> DATA FOR ANALYSIS:
-*-

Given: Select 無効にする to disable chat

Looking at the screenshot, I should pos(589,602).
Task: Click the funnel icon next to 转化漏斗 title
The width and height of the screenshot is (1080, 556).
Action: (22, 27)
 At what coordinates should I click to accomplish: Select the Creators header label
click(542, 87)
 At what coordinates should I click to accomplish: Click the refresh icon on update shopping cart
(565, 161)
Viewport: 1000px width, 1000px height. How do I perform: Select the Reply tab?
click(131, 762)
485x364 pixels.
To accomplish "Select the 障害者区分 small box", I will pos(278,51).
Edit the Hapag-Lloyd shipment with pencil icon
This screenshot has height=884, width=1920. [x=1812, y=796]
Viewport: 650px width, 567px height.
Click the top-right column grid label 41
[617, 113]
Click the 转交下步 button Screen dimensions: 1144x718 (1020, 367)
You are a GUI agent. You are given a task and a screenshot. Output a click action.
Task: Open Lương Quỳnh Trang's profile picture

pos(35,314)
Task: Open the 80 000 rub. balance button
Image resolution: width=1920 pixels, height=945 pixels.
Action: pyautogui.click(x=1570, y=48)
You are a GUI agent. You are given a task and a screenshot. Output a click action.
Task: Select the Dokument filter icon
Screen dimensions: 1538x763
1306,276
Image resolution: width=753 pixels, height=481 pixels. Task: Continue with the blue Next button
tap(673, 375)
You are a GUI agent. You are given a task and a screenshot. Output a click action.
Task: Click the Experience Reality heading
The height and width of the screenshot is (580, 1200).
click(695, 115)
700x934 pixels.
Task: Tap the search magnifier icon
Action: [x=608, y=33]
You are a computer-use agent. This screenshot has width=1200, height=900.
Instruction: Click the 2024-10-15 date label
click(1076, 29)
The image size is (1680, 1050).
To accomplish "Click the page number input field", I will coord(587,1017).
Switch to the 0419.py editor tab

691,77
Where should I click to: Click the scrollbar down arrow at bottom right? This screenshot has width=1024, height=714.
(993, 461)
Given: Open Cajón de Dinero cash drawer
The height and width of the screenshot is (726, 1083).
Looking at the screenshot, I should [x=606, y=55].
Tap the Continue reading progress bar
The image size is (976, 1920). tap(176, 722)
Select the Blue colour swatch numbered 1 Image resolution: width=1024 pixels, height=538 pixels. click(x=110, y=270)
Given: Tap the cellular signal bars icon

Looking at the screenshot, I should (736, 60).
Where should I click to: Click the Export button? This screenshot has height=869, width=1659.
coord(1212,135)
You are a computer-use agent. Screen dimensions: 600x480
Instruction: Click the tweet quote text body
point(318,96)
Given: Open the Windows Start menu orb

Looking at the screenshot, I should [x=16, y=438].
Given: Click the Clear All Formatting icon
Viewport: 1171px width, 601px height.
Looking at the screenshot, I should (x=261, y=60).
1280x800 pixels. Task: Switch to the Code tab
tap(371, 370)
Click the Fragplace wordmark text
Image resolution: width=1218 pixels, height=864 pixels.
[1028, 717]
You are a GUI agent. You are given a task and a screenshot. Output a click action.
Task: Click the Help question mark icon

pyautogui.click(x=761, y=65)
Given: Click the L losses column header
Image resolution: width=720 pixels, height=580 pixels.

-*-

> EXERCISE REQUIREMENTS:
Copy the records above exactly, leaving nothing out.

> OUTPUT:
Given: Select 無効にする to disable chat

Looking at the screenshot, I should pos(589,602).
Task: Click the funnel icon next to 转化漏斗 title
The width and height of the screenshot is (1080, 556).
Action: (22, 27)
 At what coordinates should I click to accomplish: Select the Creators header label
click(542, 87)
 At what coordinates should I click to accomplish: Click the refresh icon on update shopping cart
(565, 161)
Viewport: 1000px width, 1000px height. How do I perform: Select the Reply tab?
click(131, 762)
485x364 pixels.
To accomplish "Select the 障害者区分 small box", I will pos(278,51).
Edit the Hapag-Lloyd shipment with pencil icon
This screenshot has height=884, width=1920. [x=1812, y=796]
Viewport: 650px width, 567px height.
Click the top-right column grid label 41
[617, 113]
Click the 转交下步 button Screen dimensions: 1144x718 (1020, 367)
You are a GUI agent. You are given a task and a screenshot. Output a click action.
Task: Open Lương Quỳnh Trang's profile picture

pos(35,314)
Task: Open the 80 000 rub. balance button
Image resolution: width=1920 pixels, height=945 pixels.
Action: pyautogui.click(x=1570, y=48)
You are a GUI agent. You are given a task and a screenshot. Output a click action.
Task: Select the Dokument filter icon
Screen dimensions: 1538x763
1306,276
Image resolution: width=753 pixels, height=481 pixels. Task: Continue with the blue Next button
tap(673, 375)
You are a GUI agent. You are given a task and a screenshot. Output a click action.
Task: Click the Experience Reality heading
The height and width of the screenshot is (580, 1200).
click(695, 115)
700x934 pixels.
Task: Tap the search magnifier icon
Action: [x=608, y=33]
You are a computer-use agent. This screenshot has width=1200, height=900.
Instruction: Click the 2024-10-15 date label
click(1076, 29)
The image size is (1680, 1050).
To accomplish "Click the page number input field", I will coord(587,1017).
Switch to the 0419.py editor tab

691,77
Where should I click to: Click the scrollbar down arrow at bottom right? This screenshot has width=1024, height=714.
(993, 461)
Given: Open Cajón de Dinero cash drawer
The height and width of the screenshot is (726, 1083).
Looking at the screenshot, I should [x=606, y=55].
Tap the Continue reading progress bar
The image size is (976, 1920). tap(176, 722)
Select the Blue colour swatch numbered 1 Image resolution: width=1024 pixels, height=538 pixels. click(x=110, y=270)
Given: Tap the cellular signal bars icon

Looking at the screenshot, I should (736, 60).
Where should I click to: Click the Export button? This screenshot has height=869, width=1659.
coord(1212,135)
You are a computer-use agent. Screen dimensions: 600x480
Instruction: Click the tweet quote text body
point(318,96)
Given: Open the Windows Start menu orb

Looking at the screenshot, I should [x=16, y=438].
Given: Click the Clear All Formatting icon
Viewport: 1171px width, 601px height.
Looking at the screenshot, I should (x=261, y=60).
1280x800 pixels. Task: Switch to the Code tab
tap(371, 370)
Click the Fragplace wordmark text
Image resolution: width=1218 pixels, height=864 pixels.
[1028, 717]
You are a GUI agent. You are given a task and a screenshot. Output a click action.
Task: Click the Help question mark icon

pyautogui.click(x=761, y=65)
Given: Click the L losses column header
Image resolution: width=720 pixels, height=580 pixels.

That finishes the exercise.